I thought it would be helpful to apply just to feel like we were actively trying to move forward. Erin was unsure. Even though we went into the process not having a preference about a boy or girl, we had spent 3 months planning on a girl so Erin decided that for right now we might only apply for situations that the baby was female. Neither of us really had any thoughts that this would go any further than us applying then getting back to our grieving. We decided that one of the situations raised some concern for us but the second seemed steady, we wrote back and said they could put us in for that situation. They we're scheduled to meet with the family on the coming Sunday. 4 days after our supposed to baby was born.
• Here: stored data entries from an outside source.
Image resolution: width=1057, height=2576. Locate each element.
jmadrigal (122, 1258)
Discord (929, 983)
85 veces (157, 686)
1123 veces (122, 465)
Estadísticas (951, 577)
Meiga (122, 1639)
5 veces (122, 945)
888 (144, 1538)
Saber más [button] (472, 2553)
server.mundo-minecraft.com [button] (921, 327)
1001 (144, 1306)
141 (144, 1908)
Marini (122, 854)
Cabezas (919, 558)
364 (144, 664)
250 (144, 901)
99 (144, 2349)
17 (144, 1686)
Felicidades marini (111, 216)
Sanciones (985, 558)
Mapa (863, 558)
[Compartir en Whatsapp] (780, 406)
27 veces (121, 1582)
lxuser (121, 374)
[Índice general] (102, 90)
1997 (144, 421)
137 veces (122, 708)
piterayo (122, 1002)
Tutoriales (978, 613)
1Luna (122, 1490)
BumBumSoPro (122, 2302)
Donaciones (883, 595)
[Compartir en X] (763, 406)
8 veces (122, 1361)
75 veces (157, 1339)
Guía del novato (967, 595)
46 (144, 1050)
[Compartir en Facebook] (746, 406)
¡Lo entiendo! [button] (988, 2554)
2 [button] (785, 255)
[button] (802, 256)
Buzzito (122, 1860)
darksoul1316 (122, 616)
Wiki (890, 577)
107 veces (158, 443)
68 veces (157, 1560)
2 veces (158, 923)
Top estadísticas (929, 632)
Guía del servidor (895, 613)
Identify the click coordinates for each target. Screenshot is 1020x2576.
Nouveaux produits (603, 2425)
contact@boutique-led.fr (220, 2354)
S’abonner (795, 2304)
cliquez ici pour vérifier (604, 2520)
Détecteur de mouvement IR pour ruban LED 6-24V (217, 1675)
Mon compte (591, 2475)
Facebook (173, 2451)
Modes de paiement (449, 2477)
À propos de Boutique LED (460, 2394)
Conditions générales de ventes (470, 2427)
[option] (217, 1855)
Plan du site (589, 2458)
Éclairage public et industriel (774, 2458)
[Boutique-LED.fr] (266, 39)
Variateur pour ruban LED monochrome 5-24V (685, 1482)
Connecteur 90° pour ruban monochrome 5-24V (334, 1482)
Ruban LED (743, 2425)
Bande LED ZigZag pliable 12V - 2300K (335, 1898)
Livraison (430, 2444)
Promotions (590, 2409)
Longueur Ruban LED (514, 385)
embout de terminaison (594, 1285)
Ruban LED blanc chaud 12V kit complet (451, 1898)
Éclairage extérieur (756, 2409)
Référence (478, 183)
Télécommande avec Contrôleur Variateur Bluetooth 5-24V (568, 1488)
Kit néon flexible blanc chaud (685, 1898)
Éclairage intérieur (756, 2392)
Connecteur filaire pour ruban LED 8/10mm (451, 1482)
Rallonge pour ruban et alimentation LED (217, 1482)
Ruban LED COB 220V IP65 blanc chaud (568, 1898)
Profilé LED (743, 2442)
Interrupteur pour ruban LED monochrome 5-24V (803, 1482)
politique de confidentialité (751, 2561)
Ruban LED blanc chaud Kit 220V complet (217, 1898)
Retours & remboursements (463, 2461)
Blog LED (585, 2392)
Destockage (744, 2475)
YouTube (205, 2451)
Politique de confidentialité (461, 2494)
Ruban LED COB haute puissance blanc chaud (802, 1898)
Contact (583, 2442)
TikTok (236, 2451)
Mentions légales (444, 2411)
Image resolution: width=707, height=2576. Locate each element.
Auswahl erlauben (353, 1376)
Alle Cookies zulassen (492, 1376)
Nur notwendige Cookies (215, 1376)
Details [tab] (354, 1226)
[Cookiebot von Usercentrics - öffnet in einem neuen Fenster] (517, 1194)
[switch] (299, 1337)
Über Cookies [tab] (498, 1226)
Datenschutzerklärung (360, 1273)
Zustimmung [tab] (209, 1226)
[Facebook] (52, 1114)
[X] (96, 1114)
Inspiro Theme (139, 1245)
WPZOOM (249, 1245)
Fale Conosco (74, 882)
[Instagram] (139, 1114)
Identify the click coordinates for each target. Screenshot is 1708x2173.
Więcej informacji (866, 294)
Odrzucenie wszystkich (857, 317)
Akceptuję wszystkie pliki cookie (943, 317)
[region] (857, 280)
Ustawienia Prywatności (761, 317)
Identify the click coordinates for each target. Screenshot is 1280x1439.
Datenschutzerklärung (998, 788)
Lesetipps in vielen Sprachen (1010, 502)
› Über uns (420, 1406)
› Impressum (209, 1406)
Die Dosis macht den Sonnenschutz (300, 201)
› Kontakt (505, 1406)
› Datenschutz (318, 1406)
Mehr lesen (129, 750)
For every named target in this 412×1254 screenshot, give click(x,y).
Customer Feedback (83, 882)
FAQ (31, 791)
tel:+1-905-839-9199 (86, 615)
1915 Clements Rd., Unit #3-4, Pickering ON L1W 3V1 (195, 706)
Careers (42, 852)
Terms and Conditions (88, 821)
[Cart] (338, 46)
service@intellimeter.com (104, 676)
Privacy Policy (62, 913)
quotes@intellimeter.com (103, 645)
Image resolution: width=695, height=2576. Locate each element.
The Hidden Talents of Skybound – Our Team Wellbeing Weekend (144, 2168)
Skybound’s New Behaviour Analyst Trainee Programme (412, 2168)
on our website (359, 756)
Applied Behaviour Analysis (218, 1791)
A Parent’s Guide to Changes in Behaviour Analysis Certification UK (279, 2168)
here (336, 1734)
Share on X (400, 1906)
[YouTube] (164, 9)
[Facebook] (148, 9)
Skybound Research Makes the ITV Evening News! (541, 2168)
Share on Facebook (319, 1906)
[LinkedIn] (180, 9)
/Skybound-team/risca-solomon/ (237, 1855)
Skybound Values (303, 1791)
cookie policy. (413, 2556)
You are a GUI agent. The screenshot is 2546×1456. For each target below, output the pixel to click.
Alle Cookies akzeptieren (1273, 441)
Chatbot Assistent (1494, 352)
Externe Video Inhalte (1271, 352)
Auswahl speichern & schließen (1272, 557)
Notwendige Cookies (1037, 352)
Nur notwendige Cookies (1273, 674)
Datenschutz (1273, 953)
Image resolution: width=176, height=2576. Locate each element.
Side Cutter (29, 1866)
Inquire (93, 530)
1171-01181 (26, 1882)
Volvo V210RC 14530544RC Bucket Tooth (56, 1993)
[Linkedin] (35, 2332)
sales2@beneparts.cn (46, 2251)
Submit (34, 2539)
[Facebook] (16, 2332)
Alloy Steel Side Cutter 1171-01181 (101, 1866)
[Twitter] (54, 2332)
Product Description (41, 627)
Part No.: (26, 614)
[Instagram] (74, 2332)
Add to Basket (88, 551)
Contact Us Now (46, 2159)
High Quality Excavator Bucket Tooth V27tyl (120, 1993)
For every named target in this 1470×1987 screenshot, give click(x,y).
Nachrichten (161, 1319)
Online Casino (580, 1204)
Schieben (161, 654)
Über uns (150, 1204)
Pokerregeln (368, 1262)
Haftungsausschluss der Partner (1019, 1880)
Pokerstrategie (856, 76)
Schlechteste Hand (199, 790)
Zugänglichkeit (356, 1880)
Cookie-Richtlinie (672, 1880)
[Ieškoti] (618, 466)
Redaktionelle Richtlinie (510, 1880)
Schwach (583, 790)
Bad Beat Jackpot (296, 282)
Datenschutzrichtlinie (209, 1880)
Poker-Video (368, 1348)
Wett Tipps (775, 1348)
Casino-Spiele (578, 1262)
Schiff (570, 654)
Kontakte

The next week, which was the week before Christmas (for those trying to timeline), we got an email while at dinner. It was pretty short and simple but said that the family had decided to as 5 adoptive families the same questions and we were on that list. Honestly, we were a little shocked to have even heard back from them. That night we sat down and answered them as honestly as we could and sent the email off. They weren't overly long answers but we were as straight forward as we could be. One thing we've learned is that this process is an all cards on the table kind of thing.

We planned a little mini trip to Toronto over Christmas just to get away for a bit and that was coming up the following Monday. I have a group of friends that I run with Saturday mornings, the 28th was my week to plan it. So everyone showed up, we knocked out 5 miles (I need to get back into shape BTW) and then they all took off. Erin was at work until about 1 so I was just hanging around the house until then, we had plans to go to diner with my family that night for a little pre-Christmas meal since we wouldn't be around on the actual day.

About 12:45 I got a phone call, from the agency.

They were calling to let me know that this family really liked us a lot and wanted to set a meeting to talk with us, but they wanted the agency to ask us before Christmas so that they could have a bit of piece of mind going into the holidays. I was in shock. We had not considered that this would even be a possibility, but we had a meeting set for Dec 30 at our agency in Medina. Erin got home right as I hung up with the agency.

To say that there were mixed feelings about another potential match would be an understatement. Two weeks before we were planning on a baby being at our house for Christmas, now three days before we're being contacted about potentially being matched with other baby. Remember the roller coaster? Ya, were in it.

On the 30th we all met at the agency and talked for about 45 minutes. We found out that they were not scheduled to meet with anyone else either. Both parents are involved in this situation so that was a big change from the last time. Everything seemed to go pretty well. I can't really explain how these meetings actually feel, those that have been in them know exactly what I mean, but they're a little awkward. Strangers meeting for the first time essentially interviewing to be the parents to someone else's unborn child. Its just simply weird. On New Years day we got a text from the agency that they would like to meet with us one more time to get to know us a little more. So that meeting was set for the 7th, or this past Tuesday for those reading in the present.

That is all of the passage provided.